*Given problem*
Reproduce the listing below, substituting "column heading" for every occurrence of "column header" and leaving all else unchanged.

Word and element location data:

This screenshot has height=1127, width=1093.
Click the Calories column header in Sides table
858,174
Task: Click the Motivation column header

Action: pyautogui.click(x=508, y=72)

*Task solution*
This screenshot has height=1127, width=1093.
Click the Calories column heading in Sides table
858,174
Task: Click the Motivation column heading

Action: pyautogui.click(x=508, y=72)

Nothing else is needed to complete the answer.